** begin Records for the exercise **
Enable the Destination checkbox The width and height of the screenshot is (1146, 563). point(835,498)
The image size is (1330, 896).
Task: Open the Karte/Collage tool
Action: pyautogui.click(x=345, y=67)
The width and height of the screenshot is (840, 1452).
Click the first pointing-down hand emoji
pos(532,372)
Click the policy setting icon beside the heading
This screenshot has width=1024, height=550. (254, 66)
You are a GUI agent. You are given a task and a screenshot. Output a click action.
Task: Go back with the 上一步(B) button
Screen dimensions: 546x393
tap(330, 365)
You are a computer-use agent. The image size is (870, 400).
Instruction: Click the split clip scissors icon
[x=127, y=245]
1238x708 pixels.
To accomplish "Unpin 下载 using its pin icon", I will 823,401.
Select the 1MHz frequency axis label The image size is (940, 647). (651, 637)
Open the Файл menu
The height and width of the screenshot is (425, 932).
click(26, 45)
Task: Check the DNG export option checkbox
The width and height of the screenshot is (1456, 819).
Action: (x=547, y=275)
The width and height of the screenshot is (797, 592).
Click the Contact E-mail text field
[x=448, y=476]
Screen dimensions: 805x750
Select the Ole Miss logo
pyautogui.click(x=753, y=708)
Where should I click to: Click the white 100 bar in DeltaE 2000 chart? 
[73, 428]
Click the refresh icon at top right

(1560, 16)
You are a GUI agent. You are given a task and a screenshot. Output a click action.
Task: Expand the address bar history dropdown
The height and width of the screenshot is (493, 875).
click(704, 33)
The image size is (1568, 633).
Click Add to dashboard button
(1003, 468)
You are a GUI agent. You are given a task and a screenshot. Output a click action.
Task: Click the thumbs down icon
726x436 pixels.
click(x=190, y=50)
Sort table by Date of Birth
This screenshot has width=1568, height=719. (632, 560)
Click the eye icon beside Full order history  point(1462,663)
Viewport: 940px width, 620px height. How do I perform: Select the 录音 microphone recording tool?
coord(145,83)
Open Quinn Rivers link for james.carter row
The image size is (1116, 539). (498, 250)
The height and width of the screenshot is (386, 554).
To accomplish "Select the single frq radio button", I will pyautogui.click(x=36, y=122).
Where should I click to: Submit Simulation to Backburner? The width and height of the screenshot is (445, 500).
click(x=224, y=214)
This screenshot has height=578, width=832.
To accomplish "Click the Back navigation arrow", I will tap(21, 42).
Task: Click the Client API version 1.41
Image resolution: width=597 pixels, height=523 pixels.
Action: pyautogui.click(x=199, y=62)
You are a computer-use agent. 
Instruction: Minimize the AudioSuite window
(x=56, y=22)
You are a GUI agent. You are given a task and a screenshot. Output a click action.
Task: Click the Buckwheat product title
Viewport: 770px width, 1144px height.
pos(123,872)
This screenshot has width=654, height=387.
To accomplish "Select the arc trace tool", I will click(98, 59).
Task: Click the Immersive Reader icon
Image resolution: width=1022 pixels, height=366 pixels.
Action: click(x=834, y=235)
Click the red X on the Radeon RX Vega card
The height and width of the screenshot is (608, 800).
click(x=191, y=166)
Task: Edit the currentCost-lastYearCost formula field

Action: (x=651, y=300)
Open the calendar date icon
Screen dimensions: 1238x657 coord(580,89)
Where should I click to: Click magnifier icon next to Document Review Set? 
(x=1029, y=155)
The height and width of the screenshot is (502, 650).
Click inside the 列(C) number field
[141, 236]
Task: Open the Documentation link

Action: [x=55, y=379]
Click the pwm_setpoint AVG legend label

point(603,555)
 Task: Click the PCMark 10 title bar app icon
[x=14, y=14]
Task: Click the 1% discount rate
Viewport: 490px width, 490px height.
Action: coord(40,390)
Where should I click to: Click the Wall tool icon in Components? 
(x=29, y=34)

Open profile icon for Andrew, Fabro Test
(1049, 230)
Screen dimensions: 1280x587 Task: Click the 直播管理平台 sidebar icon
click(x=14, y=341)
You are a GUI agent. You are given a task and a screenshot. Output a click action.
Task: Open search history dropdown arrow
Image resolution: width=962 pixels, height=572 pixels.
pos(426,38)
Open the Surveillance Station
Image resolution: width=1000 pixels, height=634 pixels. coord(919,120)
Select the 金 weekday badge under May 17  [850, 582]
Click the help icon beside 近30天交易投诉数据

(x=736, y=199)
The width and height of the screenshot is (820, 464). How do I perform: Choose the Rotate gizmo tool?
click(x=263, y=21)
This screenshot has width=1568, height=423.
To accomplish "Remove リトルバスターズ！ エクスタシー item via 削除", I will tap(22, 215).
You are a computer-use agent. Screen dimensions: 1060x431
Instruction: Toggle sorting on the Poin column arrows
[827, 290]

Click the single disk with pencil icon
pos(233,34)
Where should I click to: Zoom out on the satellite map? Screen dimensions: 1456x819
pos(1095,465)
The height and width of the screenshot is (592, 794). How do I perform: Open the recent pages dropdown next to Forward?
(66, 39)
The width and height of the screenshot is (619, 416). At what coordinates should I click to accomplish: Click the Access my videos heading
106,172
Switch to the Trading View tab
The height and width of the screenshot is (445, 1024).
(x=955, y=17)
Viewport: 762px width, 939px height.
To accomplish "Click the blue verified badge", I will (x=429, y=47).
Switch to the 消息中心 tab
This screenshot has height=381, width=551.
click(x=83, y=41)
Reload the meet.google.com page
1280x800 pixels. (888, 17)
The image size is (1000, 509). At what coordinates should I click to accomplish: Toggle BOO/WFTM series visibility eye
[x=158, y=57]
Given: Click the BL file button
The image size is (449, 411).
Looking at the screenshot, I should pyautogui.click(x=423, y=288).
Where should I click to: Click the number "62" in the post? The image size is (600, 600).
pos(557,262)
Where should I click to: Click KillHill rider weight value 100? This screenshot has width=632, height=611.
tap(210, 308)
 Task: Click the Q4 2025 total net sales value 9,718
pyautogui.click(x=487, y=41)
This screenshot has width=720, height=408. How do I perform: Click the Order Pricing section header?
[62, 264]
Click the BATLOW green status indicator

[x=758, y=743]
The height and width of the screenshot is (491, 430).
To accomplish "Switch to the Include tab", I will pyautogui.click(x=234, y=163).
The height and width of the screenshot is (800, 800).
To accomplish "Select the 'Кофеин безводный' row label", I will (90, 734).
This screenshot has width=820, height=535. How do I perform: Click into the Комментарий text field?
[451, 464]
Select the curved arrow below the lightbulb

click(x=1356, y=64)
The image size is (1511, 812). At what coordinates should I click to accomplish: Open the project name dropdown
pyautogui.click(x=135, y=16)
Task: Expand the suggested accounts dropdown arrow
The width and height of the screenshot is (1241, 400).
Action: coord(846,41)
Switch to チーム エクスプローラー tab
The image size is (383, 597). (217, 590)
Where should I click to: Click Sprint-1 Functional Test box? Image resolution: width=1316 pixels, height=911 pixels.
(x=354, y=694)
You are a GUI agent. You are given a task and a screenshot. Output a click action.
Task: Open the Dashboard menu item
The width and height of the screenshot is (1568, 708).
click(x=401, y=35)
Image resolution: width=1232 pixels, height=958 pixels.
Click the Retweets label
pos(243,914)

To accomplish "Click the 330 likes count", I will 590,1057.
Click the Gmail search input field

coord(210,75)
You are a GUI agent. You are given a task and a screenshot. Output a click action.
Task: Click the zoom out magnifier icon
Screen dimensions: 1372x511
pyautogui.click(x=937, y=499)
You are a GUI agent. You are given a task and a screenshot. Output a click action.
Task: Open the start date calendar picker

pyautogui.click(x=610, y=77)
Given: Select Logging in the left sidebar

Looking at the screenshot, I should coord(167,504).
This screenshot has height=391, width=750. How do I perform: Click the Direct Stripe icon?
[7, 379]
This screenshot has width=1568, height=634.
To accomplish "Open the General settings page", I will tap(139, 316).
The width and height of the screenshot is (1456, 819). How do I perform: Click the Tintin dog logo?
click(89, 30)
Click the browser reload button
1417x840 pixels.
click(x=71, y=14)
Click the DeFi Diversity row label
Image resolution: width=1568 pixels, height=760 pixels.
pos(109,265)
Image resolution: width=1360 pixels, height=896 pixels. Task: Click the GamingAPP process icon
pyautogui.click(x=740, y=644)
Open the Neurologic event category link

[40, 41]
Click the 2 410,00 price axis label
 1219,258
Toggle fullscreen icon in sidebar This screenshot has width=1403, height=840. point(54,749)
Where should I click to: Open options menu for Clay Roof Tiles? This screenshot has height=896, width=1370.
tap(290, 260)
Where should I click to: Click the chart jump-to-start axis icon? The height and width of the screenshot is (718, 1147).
** end Records for the exercise **
Quote the records exactly as they appear in the stretch from the line containing "Select the 1MHz" through the line containing "[x=448, y=476]", including both of those lines.

Select the 1MHz frequency axis label The image size is (940, 647). (651, 637)
Open the Файл menu
The height and width of the screenshot is (425, 932).
click(26, 45)
Task: Check the DNG export option checkbox
The width and height of the screenshot is (1456, 819).
Action: (x=547, y=275)
The width and height of the screenshot is (797, 592).
Click the Contact E-mail text field
[x=448, y=476]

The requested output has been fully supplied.